WHAT THE EXERCISE ASKS:
Arrange every line of the records as a Markdown table with the columns n and Line, numbering the rows and omitting blank lines.

★ ★ ★ ★ ★

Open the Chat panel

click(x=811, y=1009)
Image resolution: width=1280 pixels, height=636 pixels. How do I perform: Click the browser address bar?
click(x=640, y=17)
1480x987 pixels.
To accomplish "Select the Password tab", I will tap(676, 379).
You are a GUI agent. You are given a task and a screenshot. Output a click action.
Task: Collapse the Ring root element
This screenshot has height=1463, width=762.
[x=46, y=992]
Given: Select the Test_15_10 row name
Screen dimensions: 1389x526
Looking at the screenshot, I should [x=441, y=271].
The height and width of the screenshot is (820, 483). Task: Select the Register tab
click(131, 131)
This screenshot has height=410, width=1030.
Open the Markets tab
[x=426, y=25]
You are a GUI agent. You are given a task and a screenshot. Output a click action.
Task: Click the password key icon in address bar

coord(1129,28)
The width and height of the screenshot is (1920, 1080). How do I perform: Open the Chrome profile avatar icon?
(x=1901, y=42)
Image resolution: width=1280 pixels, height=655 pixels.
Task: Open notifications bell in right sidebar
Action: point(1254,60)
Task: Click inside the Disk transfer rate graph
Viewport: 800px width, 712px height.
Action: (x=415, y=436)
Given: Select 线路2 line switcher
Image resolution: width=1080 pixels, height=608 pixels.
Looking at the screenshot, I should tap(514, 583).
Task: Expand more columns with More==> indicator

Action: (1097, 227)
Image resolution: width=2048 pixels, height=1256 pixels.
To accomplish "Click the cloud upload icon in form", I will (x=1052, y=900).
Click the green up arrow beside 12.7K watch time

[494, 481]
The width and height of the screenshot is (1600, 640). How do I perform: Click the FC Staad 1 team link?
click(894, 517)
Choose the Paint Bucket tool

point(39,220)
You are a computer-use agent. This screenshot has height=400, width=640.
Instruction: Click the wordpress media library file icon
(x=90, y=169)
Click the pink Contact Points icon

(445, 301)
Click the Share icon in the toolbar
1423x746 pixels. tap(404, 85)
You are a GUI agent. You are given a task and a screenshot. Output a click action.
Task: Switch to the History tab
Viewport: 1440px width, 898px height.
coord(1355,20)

★ ★ ★ ★ ★

RESPONSE BELOW:
| n | Line |
|---|---|
| 1 | Open the Chat panel |
| 2 | click(x=811, y=1009) |
| 3 | Image resolution: width=1280 pixels, height=636 pixels. How do I perform: Click the browser address bar? |
| 4 | click(x=640, y=17) |
| 5 | 1480x987 pixels. |
| 6 | To accomplish "Select the Password tab", I will tap(676, 379). |
| 7 | You are a GUI agent. You are given a task and a screenshot. Output a click action. |
| 8 | Task: Collapse the Ring root element |
| 9 | This screenshot has height=1463, width=762. |
| 10 | [x=46, y=992] |
| 11 | Given: Select the Test_15_10 row name |
| 12 | Screen dimensions: 1389x526 |
| 13 | Looking at the screenshot, I should [x=441, y=271]. |
| 14 | The height and width of the screenshot is (820, 483). Task: Select the Register tab |
| 15 | click(131, 131) |
| 16 | This screenshot has height=410, width=1030. |
| 17 | Open the Markets tab |
| 18 | [x=426, y=25] |
| 19 | You are a GUI agent. You are given a task and a screenshot. Output a click action. |
| 20 | Task: Click the password key icon in address bar |
| 21 | coord(1129,28) |
| 22 | The width and height of the screenshot is (1920, 1080). How do I perform: Open the Chrome profile avatar icon? |
| 23 | (x=1901, y=42) |
| 24 | Image resolution: width=1280 pixels, height=655 pixels. |
| 25 | Task: Open notifications bell in right sidebar |
| 26 | Action: point(1254,60) |
| 27 | Task: Click inside the Disk transfer rate graph |
| 28 | Viewport: 800px width, 712px height. |
| 29 | Action: (x=415, y=436) |
| 30 | Given: Select 线路2 line switcher |
| 31 | Image resolution: width=1080 pixels, height=608 pixels. |
| 32 | Looking at the screenshot, I should tap(514, 583). |
| 33 | Task: Expand more columns with More==> indicator |
| 34 | Action: (1097, 227) |
| 35 | Image resolution: width=2048 pixels, height=1256 pixels. |
| 36 | To accomplish "Click the cloud upload icon in form", I will (x=1052, y=900). |
| 37 | Click the green up arrow beside 12.7K watch time |
| 38 | [494, 481] |
| 39 | The width and height of the screenshot is (1600, 640). How do I perform: Click the FC Staad 1 team link? |
| 40 | click(894, 517) |
| 41 | Choose the Paint Bucket tool |
| 42 | point(39,220) |
| 43 | You are a computer-use agent. This screenshot has height=400, width=640. |
| 44 | Instruction: Click the wordpress media library file icon |
| 45 | (x=90, y=169) |
| 46 | Click the pink Contact Points icon |
| 47 | (445, 301) |
| 48 | Click the Share icon in the toolbar |
| 49 | 1423x746 pixels. tap(404, 85) |
| 50 | You are a GUI agent. You are given a task and a screenshot. Output a click action. |
| 51 | Task: Switch to the History tab |
| 52 | Viewport: 1440px width, 898px height. |
| 53 | coord(1355,20) |